■ JOB
Return unchanged everything from the line containing "The height and width of the screenshot is (158, 134)." down to the last line of the data below.

■ RECORD SET
-- START --
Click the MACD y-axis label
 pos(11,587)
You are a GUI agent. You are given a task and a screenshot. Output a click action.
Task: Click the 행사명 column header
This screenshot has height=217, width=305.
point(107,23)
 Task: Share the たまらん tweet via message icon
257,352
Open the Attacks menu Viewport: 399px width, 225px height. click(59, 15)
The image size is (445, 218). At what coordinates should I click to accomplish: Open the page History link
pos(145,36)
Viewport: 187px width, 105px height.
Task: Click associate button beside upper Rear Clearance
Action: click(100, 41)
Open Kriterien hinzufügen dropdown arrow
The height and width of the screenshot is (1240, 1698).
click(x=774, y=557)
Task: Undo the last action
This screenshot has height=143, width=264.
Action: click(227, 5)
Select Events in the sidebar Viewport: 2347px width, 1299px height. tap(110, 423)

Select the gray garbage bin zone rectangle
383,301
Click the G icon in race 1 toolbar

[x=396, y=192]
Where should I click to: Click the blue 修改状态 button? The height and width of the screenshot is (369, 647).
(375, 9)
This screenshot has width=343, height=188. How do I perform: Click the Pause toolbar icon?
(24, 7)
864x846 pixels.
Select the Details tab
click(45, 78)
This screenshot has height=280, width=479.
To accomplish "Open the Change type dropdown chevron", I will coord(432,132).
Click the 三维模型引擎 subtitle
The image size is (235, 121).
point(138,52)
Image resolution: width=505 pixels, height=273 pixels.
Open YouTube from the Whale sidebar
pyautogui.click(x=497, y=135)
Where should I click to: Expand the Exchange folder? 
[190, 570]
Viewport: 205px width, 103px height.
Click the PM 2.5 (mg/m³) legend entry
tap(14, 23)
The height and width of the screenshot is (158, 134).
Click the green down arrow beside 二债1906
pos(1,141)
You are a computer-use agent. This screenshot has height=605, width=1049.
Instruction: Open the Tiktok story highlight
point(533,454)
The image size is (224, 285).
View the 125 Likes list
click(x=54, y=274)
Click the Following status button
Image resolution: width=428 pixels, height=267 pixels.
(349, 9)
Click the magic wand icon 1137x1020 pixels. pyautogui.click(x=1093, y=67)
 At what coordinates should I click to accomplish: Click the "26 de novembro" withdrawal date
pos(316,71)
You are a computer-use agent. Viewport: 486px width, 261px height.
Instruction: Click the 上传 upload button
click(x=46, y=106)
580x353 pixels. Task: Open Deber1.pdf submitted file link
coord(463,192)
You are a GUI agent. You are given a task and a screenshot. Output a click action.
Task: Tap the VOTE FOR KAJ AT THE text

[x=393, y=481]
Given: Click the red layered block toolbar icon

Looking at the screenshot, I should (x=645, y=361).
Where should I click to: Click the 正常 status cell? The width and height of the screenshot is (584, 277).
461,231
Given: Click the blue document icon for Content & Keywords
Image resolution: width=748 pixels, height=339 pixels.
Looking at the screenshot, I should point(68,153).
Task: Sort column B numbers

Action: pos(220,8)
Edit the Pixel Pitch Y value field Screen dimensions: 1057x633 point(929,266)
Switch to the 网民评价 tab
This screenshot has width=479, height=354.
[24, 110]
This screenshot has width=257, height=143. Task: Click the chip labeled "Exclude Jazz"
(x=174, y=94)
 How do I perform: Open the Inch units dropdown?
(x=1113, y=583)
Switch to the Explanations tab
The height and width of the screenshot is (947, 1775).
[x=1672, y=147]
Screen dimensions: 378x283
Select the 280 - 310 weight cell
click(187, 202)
-- END --
■ TASK ANSWER
The height and width of the screenshot is (158, 134).
Click the green down arrow beside 二债1906
pos(1,141)
You are a computer-use agent. This screenshot has height=605, width=1049.
Instruction: Open the Tiktok story highlight
point(533,454)
The image size is (224, 285).
View the 125 Likes list
click(x=54, y=274)
Click the Following status button
Image resolution: width=428 pixels, height=267 pixels.
(349, 9)
Click the magic wand icon 1137x1020 pixels. pyautogui.click(x=1093, y=67)
 At what coordinates should I click to accomplish: Click the "26 de novembro" withdrawal date
pos(316,71)
You are a computer-use agent. Viewport: 486px width, 261px height.
Instruction: Click the 上传 upload button
click(x=46, y=106)
580x353 pixels. Task: Open Deber1.pdf submitted file link
coord(463,192)
You are a GUI agent. You are given a task and a screenshot. Output a click action.
Task: Tap the VOTE FOR KAJ AT THE text

[x=393, y=481]
Given: Click the red layered block toolbar icon

Looking at the screenshot, I should (x=645, y=361).
Where should I click to: Click the 正常 status cell? The width and height of the screenshot is (584, 277).
461,231
Given: Click the blue document icon for Content & Keywords
Image resolution: width=748 pixels, height=339 pixels.
Looking at the screenshot, I should point(68,153).
Task: Sort column B numbers

Action: pos(220,8)
Edit the Pixel Pitch Y value field Screen dimensions: 1057x633 point(929,266)
Switch to the 网民评价 tab
This screenshot has width=479, height=354.
[24, 110]
This screenshot has width=257, height=143. Task: Click the chip labeled "Exclude Jazz"
(x=174, y=94)
 How do I perform: Open the Inch units dropdown?
(x=1113, y=583)
Switch to the Explanations tab
The height and width of the screenshot is (947, 1775).
[x=1672, y=147]
Screen dimensions: 378x283
Select the 280 - 310 weight cell
click(187, 202)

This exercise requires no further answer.